Mr. Estes, I’m sure you’ll find plenty of aggrieved comments about the bit where you address a black man as “boy,” “son,” but it was the last line of your epistle that caught my attention:
I sure as hell don’t want to think my president is the enemy in this final battle. (Emphasis mine)
This emphasis on “final battles” betrays you as an End-Timer. You have struck a trifecta here: authoritarian paranoia, religious clash-of-civilizations rhetoric, and Teh Stupid™.
Mr. Estes, it may surprise you to learn that permanent wars and clashes of civilizations are not in the role of the commander-in-chief as envisaged by the founders; the Constitutional articles do not contain such a job description.
Indeed, it would seem to me that in the age of nuclear weapons and wackaloons bent on starting Armageddon, pursuit of domestic tranquility would rather put the making of peace in his job description. And it is with those wackaloons that you stand, Mr. Estes.
The 9/11 hijackers thought they could initiate the End Times that Tuesday, and folks like yourself have been itching to meet them there ever since. Your fear is palpable in the letter, but so is your excitement. You want the end of the world and don’t care how many get hurt in the process.
For there is one thing notably missing in your piece, Mr.
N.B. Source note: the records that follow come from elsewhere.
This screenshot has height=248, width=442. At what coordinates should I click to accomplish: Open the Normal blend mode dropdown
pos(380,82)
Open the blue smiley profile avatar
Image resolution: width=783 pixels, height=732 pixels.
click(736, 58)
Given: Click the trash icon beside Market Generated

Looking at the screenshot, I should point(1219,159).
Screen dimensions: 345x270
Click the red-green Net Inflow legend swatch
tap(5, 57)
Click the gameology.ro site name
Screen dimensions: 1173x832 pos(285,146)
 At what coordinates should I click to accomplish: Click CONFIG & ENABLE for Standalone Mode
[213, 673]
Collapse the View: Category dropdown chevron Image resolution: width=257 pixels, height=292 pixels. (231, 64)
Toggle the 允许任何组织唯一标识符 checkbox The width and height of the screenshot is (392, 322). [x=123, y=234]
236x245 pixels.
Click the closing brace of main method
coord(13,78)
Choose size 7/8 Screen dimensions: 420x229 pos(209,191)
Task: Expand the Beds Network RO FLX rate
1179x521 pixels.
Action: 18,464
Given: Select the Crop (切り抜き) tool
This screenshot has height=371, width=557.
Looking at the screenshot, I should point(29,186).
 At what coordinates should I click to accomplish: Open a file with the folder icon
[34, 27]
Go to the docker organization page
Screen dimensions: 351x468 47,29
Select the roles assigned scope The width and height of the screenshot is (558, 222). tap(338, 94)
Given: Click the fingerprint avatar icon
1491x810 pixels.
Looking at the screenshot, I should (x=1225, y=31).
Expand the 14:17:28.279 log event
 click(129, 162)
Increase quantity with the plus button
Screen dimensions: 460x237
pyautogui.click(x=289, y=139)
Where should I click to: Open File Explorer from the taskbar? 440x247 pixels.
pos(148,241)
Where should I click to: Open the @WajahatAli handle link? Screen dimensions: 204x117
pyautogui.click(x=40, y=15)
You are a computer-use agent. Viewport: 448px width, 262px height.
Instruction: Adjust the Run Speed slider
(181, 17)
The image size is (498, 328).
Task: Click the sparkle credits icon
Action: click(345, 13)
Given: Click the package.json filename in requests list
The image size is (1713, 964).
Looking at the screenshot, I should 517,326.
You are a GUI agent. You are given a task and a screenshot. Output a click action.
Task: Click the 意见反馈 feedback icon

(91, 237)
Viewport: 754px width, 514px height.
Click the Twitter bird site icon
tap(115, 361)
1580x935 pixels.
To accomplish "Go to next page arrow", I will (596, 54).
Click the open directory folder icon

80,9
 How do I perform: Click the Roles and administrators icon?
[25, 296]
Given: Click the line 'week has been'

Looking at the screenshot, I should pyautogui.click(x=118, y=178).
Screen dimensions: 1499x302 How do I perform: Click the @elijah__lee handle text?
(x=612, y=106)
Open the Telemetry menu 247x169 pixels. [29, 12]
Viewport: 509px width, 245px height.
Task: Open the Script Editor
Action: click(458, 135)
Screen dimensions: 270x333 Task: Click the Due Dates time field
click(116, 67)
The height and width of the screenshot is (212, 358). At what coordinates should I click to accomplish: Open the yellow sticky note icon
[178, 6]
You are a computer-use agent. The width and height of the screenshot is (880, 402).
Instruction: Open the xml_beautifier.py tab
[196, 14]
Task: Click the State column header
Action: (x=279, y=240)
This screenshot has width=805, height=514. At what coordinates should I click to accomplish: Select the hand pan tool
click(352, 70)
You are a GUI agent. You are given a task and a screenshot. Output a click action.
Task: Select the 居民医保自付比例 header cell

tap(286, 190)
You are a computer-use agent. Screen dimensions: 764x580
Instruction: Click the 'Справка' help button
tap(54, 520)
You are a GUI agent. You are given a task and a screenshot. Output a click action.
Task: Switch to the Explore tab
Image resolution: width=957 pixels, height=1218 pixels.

Estes: a description of how surging any number of troops into Afghanistan leads to victory. How can America win if our “partner” elects himself Mahmoud Ahmedinejad style? And since there are practical, logistical limits to how many troops we can support in Afghanistan, how do you propose we reach anything near the troop levels that counterinsurgency manuals recommend?
I see no answers, only fear and loathing.
I beg you to educate yourself.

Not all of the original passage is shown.